Parmi nous

Pour M.C.M.

— Par Patrick Chamoiseau —

Il faut l’imaginer parmi nos futilités ordinaires

Pas comme potomitan comme Man Ninotte ou la Baronne

plutôt comme une souveraineté sans assise dans la case

Elle était reine d’un territoire dont nul ne connaissait l’exacte géographie

mais dont les frontières, éprouvées par chacun, se révélaient dangereuses :

son lit était sacré

sa brosse inatteignable

et son peigne interdit !


 

Lui voir les mains dans le gras quotidien des vaisselles

ou les eaux du torchon

ne pouvait s’inscrire dans aucune coutume


 

Pas de pincements

Pas de calottes

Aucun souvenir d’elle ne nous conserve

la zébrure d’une sentence

rien qui

tombé d’une grande sœur

puisse d’une manière ou d’une autre vous rectifier la vie


 

Sur nos tables mémorielles

le souvenir ne maintient que cette bienveillance

légère ironique et distante

qui sans te laisser seul

te laissait libre

responsable de toi-même.


 

De cette présence énigmatique

auprès de cette tour de contrôle que tenait la Baronne

nul n’aurait pu déduire une quelconque prophétie

Il nous faudra la découvrir

toutes ces années plus tard

partout

là où l’urgence sociale, les injustices et les malheurs

avaient besoin

de cette distance qui organise

de cette parole qui met en œuvre

cette ferveur jamais lasse !


 

Miriel Chamoiseau-Marc


 

Voici l’alentour qui nous reste :

Les grandes valeurs de l’esprit mutualiste sont encore à défendre

Les générosités du monde des associations endurent toujours un manque d’oxygène

L’Alzheimer peut encore se répandre entre nos indifférences et nos passivités

Le décompte de ces enfants qui souffrent n’est jamais terminé

La solidarité, l’entraide et le partage

le souci de l’autre dans le souci de soi

confrontent encore chaque jour le risque du naufrage

et on voit que partout

dans les injustices, les misères et les précarités,

c’est encore l’ombre demeurée invincible qui assaille la lumière


 

Sombre tableau, tu vois : ta vie n’a pas suffi

Mille vies auraient été encore insuffisantes


 

Seulement, tout comme celle des bêtes-à-feu, ta vie nous fut précieuse


 

Tu savais que la compassion doit céder place à l’exigence

Tu savais que le refus de l’injustice n’a d’autre voie que les rigueurs du devoir-faire

Tu savais que l’ombre et la lumière sont une même force inextricable

Que l’on peut contenir l’ombre ou soutenir la lumière

tenir les équilibres sans jamais renoncer

mais que le plus important est surtout de comprendre

qu’en cette matière

la seule victoire qui vaille

toujours inaccomplie

est celle qui ouvre la vie d’un être humain à l’admirable, à l’élégance,

au triomphe sans spectacle dans les canevas de la beauté.


 

Mimi


 

Ta vie nous fut précieuse

Car si l’ombre est encore là, tu vois : elle ne triomphe pas !

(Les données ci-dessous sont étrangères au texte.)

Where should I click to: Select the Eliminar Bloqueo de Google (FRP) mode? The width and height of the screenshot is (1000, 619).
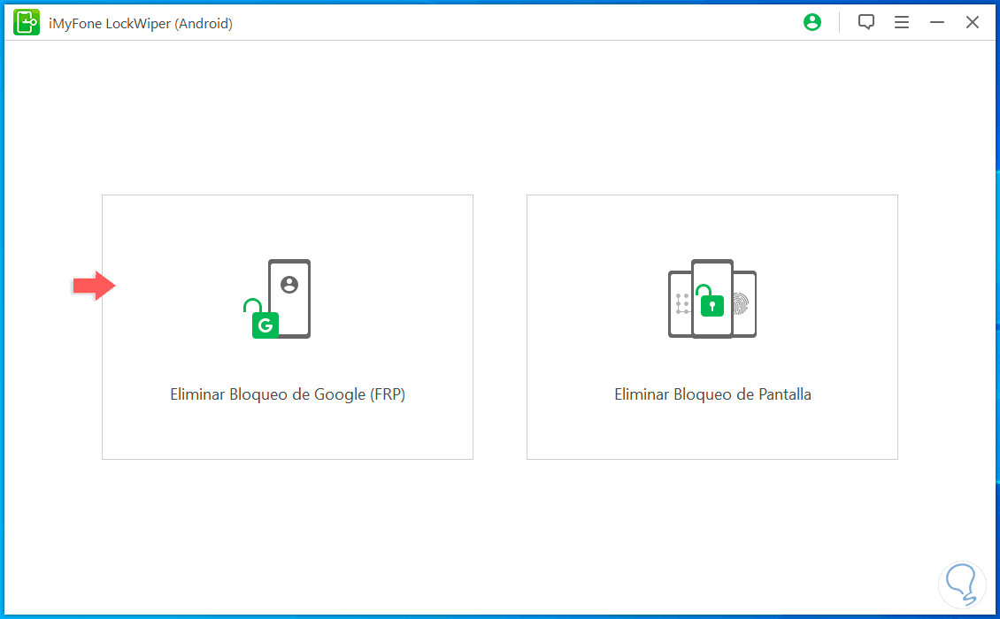288,327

L’espoir dont tu maniais le chiffre habite tout ce qui nous habite

L’innocence dont l’alchimie forgeait ton optimisme

distille en nous comme intraitable la ligne douce du possible


 

ce qui doit advenir

dans la circulation en devenir des jours

c’est l’admirable de ta vision maintenue malgré tout

C’est l’intention pleine d’élégance, précipitée des rêves, peuplée des innocences

C’est la lucidité risquée sans amertume au plus près du soleil

C’est l’agir le plus vaste dans la masse du réel

Et c’est enfin

le maré-ren’w

l’action qui n’ordonne pas

mais qui soulève, qui nous élève, et qui libère infiniment.